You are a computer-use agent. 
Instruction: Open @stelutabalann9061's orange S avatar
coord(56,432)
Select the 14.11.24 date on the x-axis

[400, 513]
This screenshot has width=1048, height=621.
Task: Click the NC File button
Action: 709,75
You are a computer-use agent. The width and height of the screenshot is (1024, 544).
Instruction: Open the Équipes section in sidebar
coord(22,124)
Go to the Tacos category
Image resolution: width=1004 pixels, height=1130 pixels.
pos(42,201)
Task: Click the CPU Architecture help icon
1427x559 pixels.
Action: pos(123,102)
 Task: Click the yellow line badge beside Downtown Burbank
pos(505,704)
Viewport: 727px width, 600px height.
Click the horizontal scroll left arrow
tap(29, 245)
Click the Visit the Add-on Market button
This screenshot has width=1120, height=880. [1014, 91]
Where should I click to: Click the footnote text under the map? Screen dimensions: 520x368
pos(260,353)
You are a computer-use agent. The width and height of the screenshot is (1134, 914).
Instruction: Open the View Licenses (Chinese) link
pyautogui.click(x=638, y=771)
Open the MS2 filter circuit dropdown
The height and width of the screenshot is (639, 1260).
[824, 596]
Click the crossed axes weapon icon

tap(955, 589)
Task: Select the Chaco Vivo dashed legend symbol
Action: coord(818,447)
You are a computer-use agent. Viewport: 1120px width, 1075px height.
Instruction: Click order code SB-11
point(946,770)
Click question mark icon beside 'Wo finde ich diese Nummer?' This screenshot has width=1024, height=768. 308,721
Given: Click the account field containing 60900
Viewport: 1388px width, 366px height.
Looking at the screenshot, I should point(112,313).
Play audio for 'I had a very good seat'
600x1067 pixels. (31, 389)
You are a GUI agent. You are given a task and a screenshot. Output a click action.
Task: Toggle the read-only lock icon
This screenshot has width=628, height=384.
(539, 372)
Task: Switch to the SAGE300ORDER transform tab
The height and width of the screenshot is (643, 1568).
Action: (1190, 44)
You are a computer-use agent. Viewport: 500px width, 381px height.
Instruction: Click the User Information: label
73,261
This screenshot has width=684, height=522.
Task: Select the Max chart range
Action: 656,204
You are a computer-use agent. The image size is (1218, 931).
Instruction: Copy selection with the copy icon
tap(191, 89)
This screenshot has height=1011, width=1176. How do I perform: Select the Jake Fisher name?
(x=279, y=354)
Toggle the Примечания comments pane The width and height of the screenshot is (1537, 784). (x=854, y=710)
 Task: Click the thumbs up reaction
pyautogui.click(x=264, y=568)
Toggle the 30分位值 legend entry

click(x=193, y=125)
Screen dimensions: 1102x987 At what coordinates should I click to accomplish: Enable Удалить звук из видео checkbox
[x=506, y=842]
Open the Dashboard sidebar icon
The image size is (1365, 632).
◆ ◆ ◆ ◆
Every line containing the word "computer" must be copied from the material above.

Task answer>
You are a computer-use agent. 
You are a computer-use agent. The width and height of the screenshot is (1024, 544).
You are a computer-use agent. The width and height of the screenshot is (1134, 914).
You are a computer-use agent. Viewport: 1120px width, 1075px height.
You are a computer-use agent. Viewport: 500px width, 381px height.
You are a computer-use agent. The image size is (1218, 931).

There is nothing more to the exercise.